The 2018 election for the San Francisco Board of Education was held on November 6, 2018, to elect the next three commissioners for the San Francisco Board of Education.

Background 
The 2018 San Francisco Board of Education election drew 19 candidates, which was "the most crowded in recent memory" according to San Francisco Chronicle. They originally competed for two seats, with Commissioners Shamann Walton and Hydra Mendoza declining to seek re-election. Walton ran for the District 10 seat on the San Francisco Board of Supervisors while Mendoza opted out for a job with New York State Education Department. Mendoza's last meeting was in the end of September 2018. On October 15, 2018, Mayor of San Francisco London Breed appointed candidate Faauuga Moliga to fill Mendoza's seat for the remaining three months of her term. Moliga was the first Pacific Islander to serve as a citywide official.

Commissioner Emily Murase did not file for reelection in the 2018 San Francisco Board of Education race. This opened up a third seat for the election.

Candidates 

 Alison Collins, educator
 Monica Chinchilla, education advocate
 Alida Fisher, member of the SFUSD’s Community Advisory Committee for Special Education
 Phillip Marcel House
 Phil Kim, consultant and former teacher at the public charter school KIPP
 Paul Kangas, private investigator
 Connor Krone, founder of a high school financial literacy non-profit
 Lex Leifheit, works at San Francisco Office of Economic and Workforce Development
 Gabriela López, bilingual fourth grade teacher
 Li Miao Lovett, academic counselor at CCSF
 Faauuga Moliga, former school social worker
 Michelle Parker, former president of the district parent–teacher association
 Darron A. Padilla, organization development consultant
 Martin Rawlings-Fein, audiovisual technician and leader at Congregation Sha'ar Zahav, a predominantly LGBT synagogue
 Mia Satya, employment specialist at San Francisco LGBT Community Center
 Roger Sinasohn, writer and technology worker
 Lenette Thompson, firefighter and president of the West Portal Elementary PTA
 John D. Trasviña, former law school dean
 Josephine Zhao, paraprofessional educator

On September 10, 2018, candidate Josephine Zhao withdrew from the race amid the resurfacing of previous racist, homophobic, and transphobic remarks made in Cantonese. Zhao was considered a leading candidate, as she fundraised more than her opponents and had support from many prominent San Francisco political figures. Her withdrawal, however, came after the deadline to withdraw; she still appeared on the ballot, and on October 13 supporters of Zhao canvassed at the district's annual enrollment fair.

Election

Endorsements 
The San Francisco Examiner endorsed Alison Collins, Gabriela López, and Faauuga Moliga. The San Francisco Chronicle endorsed Phil Kim, Michelle Parker, and Alida Fisher. The Bay Area Reporter endorsed Martin Rawlings-Fein, Mia Satya, and Faauuga Moliga. The San Francisco Bay Guardian endorsed Allison Collins, Faauuga Molina, and Li Miao Lovett.

* RECORDED DATA *
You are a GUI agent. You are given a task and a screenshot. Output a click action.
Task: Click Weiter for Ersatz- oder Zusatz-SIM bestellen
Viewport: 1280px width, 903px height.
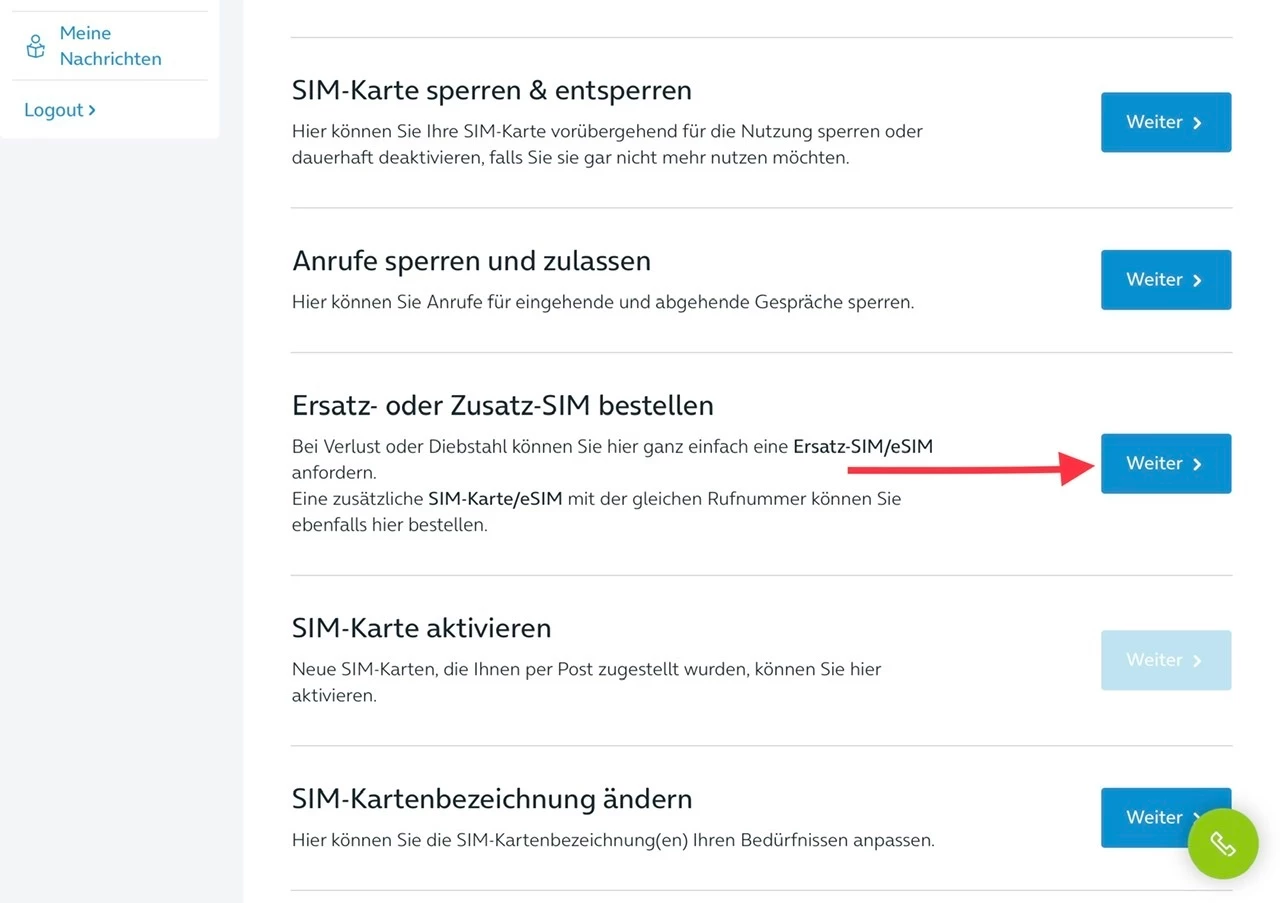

* EXERCISE 1 *
In the text about the 2018 San Francisco Board of Education election, list every publication that made endorsements.
* EXERCISE 2 *
Quote the passage of the election text between "On September 10, 2018, candidate" and "annual enrollment fair.", inclusive.

* CORRECT OUTPUT 1 *
- The San Francisco Examiner
- The San Francisco Chronicle
- The Bay Area Reporter
- The San Francisco Bay Guardian

* CORRECT OUTPUT 2 *
On September 10, 2018, candidate Josephine Zhao withdrew from the race amid the resurfacing of previous racist, homophobic, and transphobic remarks made in Cantonese. Zhao was considered a leading candidate, as she fundraised more than her opponents and had support from many prominent San Francisco political figures. Her withdrawal, however, came after the deadline to withdraw; she still appeared on the ballot, and on October 13 supporters of Zhao canvassed at the district's annual enrollment fair.